Welcome back the Bundesliga-and why the Tables never lie

Listening fleetingly on BBC Radio 4 this morning, we were thrilled to hear the return of terms like “going in hard”, “talking point”, “tonight’s game”. As Germany slowly pulls out of its Coronavirus epidemic, the Bundesliga is back. We don’t doubt that one day the English Premier League will be too, a sure sign of life eventually returning to normal in this country.

Larry Elliott, writing in today’s Guardian, uses the football league as a metaphor for understanding statistics. * We at LSS have always found ourselves utterly confused by the babble of competing statistics shouted by all sides in debates on Covid 19, the economy-and just about anything else. “The US has the most deaths!” “French output falls below Germany!” And on and on they shout-but you get the picture. And the first point that Elliott makes is that you shouldn’t make rash predictions about which team will be relegated when only three games have been played.

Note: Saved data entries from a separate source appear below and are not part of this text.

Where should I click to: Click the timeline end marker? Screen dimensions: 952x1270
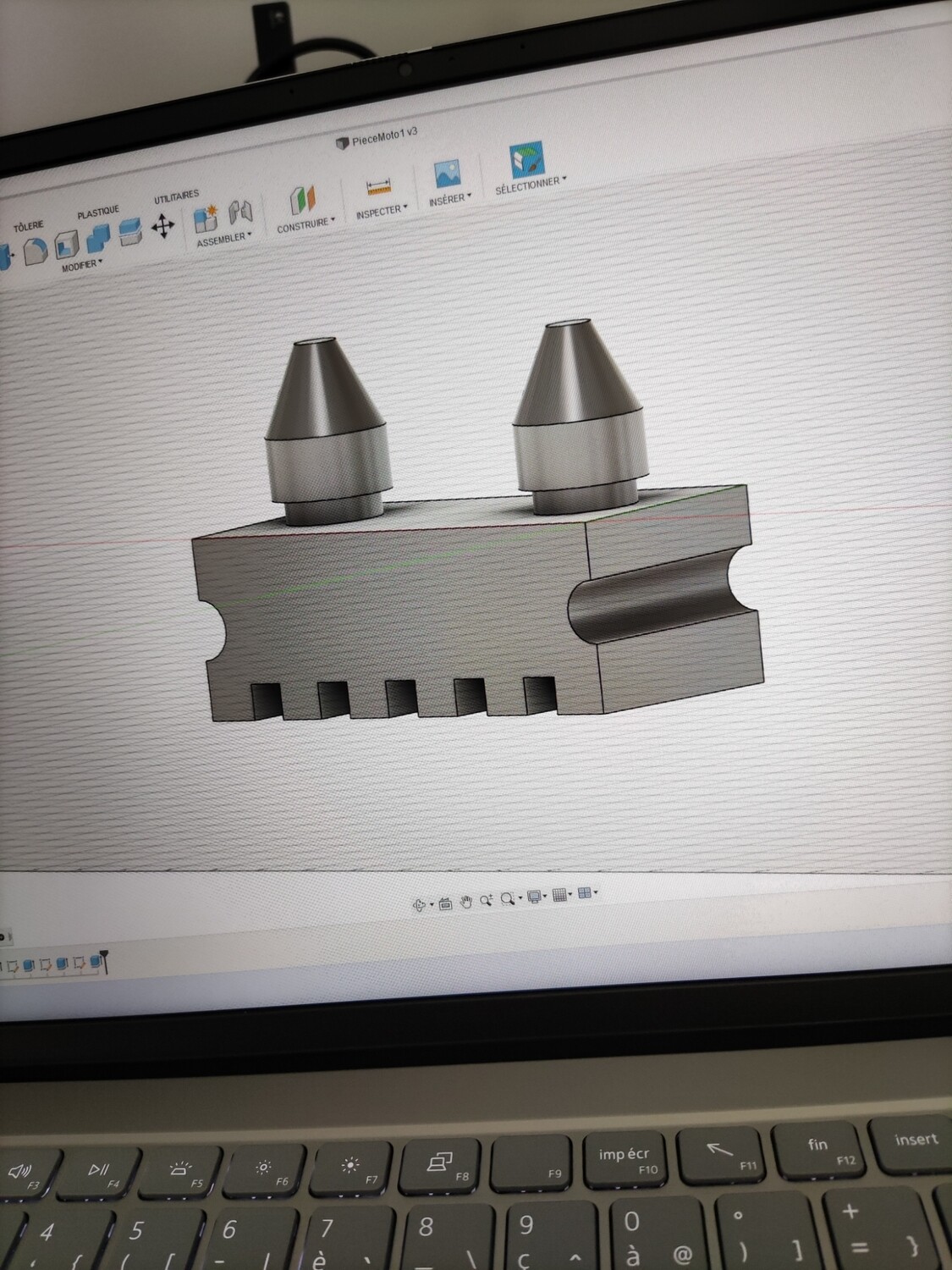click(x=102, y=961)
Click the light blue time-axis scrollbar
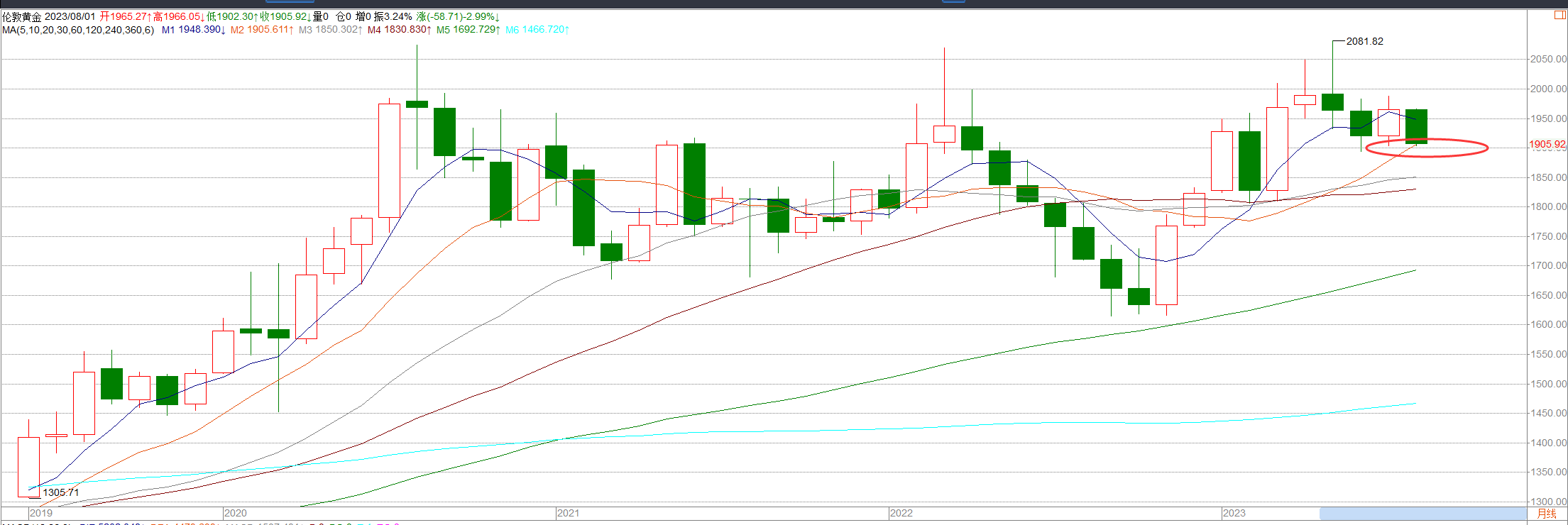Screen dimensions: 1568x525 coord(1422,513)
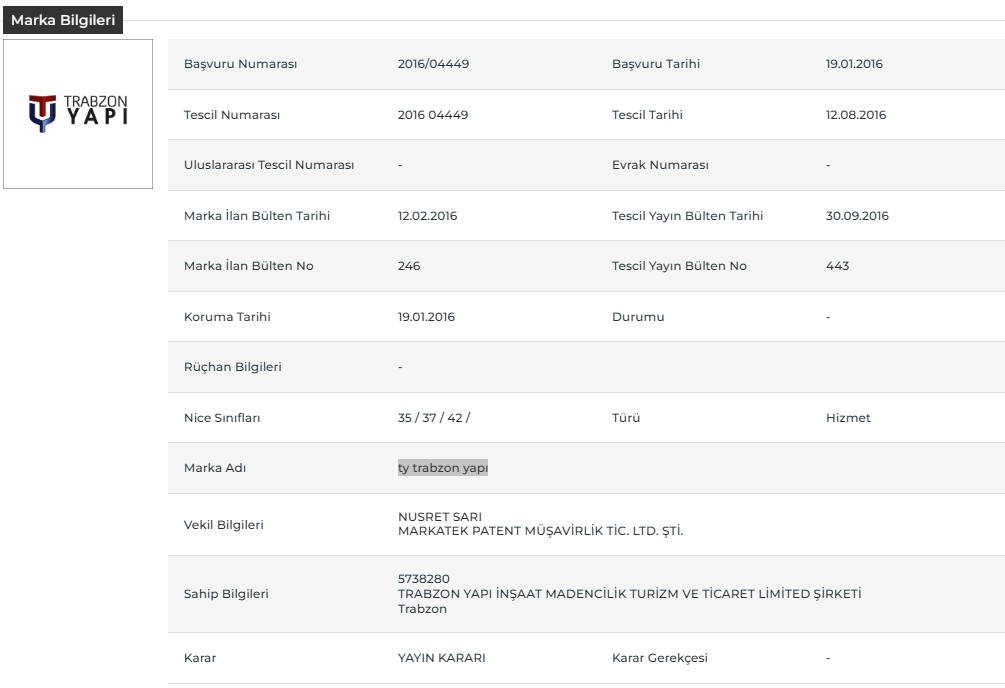Click the Sahip Bilgileri row label
Image resolution: width=1005 pixels, height=688 pixels.
pyautogui.click(x=226, y=594)
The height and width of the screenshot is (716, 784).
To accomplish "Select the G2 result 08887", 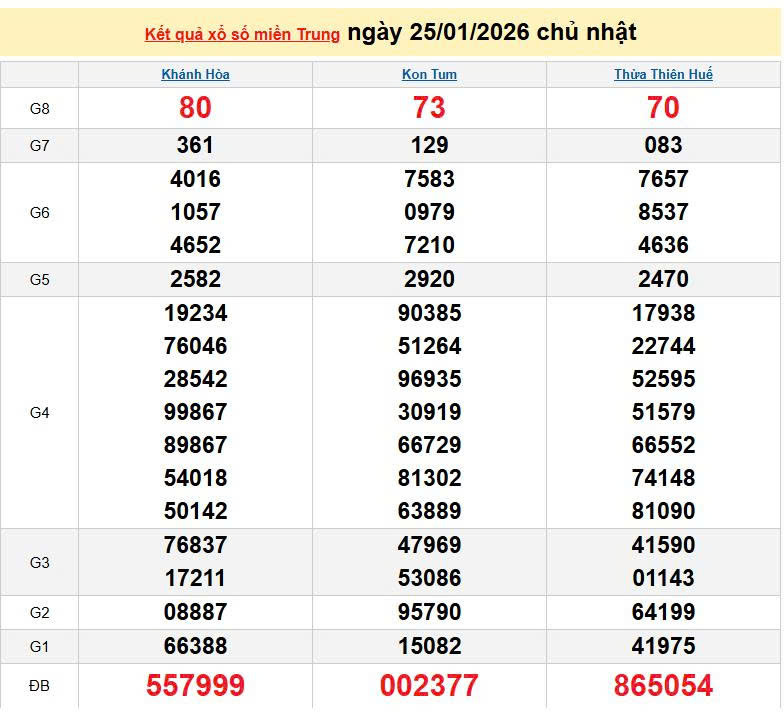I will click(195, 612).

The Coronavirus crisis is still in its early days, and there is a lot more data to come in.

And as it does, the internet is also filling with selected statistics, cherry picking, half truths and downright lies. Many people fear that the lines between news, fake news, and lies have been blurred forever, that we have become so degenerate that we can no longer tell truth from untruths. But humans can create spaces for objective truth, where the data is preserved with scrupulous accuracy for all. One of them is football league tables. Elliott reminds of the old football managers’ dictum- the tables never lie. It is in this light that he refers to a new paper by Oxford University researchers John Muellbauer and Janine Allen. We post the link below.(you can get a good PDF with this) To refine the data the authors study the effect of excess death rates, it cuts through the complications on reporting causes, under recording and differences in practice. It lets you allow for things like regional geography, population densities and other important factors.

Once the results are compared for England with other countries in the UK and across Europe, it seems the Government is well justified in being so cautious about re-opening things like the Premier League. It also seems that their decision to reverse their initial “herd immunity” response was the right one, given these statistics from Sweden* for which we duly thank Mr Peter Seymour of Hertfordshire (Sweden’s per capita death rate from corona virus is among the highest in the world-Apple News 15 May 2020)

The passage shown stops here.